Persikabo Bogor was a football club based in Cibinong, Bogor Regency. They competed for the last time in Liga 3 2018, the third tier of Indonesian football. Their home stadium was Pakansari Stadium and also used Persikabo Stadium for training facilities. 
Persikabo Bogor had their nicknames "Pajajaran Warrior" and "The Pajajaran Panther". Persikabo merged with PS TIRA (Previously known as Persiram Raja Ampat) in 2019 so they can compete instantly in Liga 1 without promotion as PS TIRA-Persikabo.

Achievements & honors 
Liga Indonesia Second Division
Winners (1): 1995

History

Stadium
Persikabo initially played at Pajajaran Stadium in Bogor City shared with PSB Bogor, and they later moved to the newly built Persikabo Stadium (Known as Stadion Pemda) located at Bogor Regency Government Building Complex, Cibinong. Persikabo Stadium was later used as training ground when they moved to Pakansari Stadium in 2014. Pakansari Stadium, a bigger stadium that is only 2 km away from their old ground or their current training ground, is now in use after the club merged with PS TIRA.

→ **Problem to work on**
Copy the part of the Persikabo Bogor text starting at "Persikabo Bogor was" and ending at "as PS TIRA-Persikabo.", renaming "nicknames" to "monikers".

(Records from a data collection)
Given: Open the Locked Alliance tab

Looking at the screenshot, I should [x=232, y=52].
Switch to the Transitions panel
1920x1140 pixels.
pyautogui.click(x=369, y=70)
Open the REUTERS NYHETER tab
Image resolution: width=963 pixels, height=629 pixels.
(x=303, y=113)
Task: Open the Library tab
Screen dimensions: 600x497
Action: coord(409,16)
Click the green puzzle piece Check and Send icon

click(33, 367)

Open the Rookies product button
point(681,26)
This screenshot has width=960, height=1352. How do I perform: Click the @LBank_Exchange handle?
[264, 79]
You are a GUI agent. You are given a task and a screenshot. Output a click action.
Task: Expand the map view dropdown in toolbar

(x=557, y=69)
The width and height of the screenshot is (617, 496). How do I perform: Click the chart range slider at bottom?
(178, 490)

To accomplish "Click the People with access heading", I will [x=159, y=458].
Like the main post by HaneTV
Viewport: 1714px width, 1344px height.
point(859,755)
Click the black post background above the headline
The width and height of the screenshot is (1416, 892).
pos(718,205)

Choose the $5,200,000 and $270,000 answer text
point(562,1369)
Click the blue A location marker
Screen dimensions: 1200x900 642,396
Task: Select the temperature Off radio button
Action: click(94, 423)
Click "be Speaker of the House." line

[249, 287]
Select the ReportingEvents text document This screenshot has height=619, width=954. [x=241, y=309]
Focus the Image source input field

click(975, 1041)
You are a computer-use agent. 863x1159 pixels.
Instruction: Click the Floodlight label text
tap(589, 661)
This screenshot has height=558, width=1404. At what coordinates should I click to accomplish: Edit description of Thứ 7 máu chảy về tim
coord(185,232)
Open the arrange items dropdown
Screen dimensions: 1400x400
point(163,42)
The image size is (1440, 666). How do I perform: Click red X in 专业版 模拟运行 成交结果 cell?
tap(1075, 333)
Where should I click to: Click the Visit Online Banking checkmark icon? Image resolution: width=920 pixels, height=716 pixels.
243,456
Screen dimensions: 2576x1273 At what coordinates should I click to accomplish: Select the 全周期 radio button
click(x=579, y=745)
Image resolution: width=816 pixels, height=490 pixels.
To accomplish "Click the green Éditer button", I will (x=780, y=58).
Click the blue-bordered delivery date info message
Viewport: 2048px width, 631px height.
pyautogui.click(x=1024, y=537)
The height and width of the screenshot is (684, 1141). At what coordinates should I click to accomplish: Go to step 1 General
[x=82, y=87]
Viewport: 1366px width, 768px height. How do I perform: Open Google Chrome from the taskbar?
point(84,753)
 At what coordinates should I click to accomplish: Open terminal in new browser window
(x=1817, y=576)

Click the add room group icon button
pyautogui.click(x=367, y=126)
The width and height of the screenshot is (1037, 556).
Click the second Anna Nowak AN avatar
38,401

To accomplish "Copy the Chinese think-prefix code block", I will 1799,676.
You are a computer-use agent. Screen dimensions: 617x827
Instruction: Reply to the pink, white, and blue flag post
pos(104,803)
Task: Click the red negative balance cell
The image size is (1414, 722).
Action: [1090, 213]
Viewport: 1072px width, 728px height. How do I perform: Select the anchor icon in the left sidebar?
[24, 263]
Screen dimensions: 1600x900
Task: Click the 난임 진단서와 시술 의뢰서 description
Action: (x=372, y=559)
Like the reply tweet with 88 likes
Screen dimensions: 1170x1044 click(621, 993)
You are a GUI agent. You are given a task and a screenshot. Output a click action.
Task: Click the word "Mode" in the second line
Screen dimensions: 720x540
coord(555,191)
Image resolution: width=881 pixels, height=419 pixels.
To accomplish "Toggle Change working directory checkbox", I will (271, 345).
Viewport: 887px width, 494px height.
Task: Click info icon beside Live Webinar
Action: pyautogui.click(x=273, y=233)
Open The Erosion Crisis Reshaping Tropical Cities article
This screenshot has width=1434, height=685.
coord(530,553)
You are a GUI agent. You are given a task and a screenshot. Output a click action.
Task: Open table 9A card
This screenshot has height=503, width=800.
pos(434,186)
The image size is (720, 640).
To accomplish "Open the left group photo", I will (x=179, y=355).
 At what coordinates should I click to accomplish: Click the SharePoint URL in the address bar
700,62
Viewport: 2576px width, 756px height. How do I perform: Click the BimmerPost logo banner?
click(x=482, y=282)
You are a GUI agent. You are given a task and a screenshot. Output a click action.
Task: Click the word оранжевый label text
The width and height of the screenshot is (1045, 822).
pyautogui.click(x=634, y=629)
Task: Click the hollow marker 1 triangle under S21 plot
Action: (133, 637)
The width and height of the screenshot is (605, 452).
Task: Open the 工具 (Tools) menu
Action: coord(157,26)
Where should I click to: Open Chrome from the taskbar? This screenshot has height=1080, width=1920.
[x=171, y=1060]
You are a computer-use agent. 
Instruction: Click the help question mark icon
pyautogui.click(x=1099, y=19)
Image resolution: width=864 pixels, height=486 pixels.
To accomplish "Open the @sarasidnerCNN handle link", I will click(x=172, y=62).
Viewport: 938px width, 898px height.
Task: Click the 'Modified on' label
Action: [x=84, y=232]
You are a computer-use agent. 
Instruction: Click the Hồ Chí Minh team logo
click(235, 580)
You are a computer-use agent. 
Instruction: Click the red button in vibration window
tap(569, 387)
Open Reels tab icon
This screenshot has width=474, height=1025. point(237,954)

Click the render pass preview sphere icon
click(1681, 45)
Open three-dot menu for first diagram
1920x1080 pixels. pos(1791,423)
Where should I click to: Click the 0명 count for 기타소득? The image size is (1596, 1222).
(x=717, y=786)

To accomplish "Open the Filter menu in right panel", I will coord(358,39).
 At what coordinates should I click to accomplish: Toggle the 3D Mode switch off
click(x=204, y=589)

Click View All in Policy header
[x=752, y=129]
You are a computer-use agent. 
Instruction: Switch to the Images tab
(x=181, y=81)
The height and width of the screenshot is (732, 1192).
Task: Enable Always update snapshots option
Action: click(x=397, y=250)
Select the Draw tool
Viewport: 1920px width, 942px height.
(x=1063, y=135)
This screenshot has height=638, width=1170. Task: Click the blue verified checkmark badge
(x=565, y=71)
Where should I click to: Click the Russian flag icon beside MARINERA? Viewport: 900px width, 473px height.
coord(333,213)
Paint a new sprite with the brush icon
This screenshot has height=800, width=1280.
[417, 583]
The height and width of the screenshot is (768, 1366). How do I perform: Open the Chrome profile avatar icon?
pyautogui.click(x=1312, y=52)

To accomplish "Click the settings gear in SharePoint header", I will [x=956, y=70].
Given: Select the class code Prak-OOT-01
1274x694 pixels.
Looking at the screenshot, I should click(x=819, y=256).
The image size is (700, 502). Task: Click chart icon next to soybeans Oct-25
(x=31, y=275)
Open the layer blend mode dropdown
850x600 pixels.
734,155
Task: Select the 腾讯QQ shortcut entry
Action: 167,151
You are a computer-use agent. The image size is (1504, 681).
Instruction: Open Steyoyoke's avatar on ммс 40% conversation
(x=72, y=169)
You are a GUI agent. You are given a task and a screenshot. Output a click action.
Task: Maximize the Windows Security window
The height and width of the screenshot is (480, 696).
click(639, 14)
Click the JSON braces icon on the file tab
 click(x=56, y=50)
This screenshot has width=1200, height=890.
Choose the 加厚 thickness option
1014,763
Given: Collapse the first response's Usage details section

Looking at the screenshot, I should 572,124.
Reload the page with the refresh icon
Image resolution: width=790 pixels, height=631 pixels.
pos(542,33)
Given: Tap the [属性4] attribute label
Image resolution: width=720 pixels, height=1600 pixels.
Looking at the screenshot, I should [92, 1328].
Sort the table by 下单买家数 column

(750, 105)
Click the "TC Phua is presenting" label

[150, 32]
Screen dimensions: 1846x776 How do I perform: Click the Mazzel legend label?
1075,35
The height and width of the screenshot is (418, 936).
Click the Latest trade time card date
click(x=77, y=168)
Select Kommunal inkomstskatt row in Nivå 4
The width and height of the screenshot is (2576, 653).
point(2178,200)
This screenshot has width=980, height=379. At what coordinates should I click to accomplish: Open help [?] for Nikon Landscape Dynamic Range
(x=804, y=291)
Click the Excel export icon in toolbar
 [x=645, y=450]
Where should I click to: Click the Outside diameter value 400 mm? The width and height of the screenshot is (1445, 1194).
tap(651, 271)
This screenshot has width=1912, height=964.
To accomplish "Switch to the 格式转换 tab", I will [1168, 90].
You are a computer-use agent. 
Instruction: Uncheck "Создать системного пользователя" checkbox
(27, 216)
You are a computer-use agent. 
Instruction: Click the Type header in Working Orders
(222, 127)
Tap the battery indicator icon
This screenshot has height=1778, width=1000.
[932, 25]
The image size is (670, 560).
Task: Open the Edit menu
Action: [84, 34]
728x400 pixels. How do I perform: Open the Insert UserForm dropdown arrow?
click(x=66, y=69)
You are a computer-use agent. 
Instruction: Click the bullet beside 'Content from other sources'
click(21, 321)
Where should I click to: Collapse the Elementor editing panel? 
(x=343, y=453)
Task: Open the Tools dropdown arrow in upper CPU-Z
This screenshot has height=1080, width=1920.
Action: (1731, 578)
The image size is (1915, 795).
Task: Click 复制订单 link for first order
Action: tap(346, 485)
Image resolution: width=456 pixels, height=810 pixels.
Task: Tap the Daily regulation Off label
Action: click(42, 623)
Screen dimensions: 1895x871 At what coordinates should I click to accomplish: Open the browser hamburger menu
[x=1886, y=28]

→ **Task output**
Persikabo Bogor was a football club based in Cibinong, Bogor Regency. They competed for the last time in Liga 3 2018, the third tier of Indonesian football. Their home stadium was Pakansari Stadium and also used Persikabo Stadium for training facilities. 
Persikabo Bogor had their monikers "Pajajaran Warrior" and "The Pajajaran Panther". Persikabo merged with PS TIRA (Previously known as Persiram Raja Ampat) in 2019 so they can compete instantly in Liga 1 without promotion as PS TIRA-Persikabo.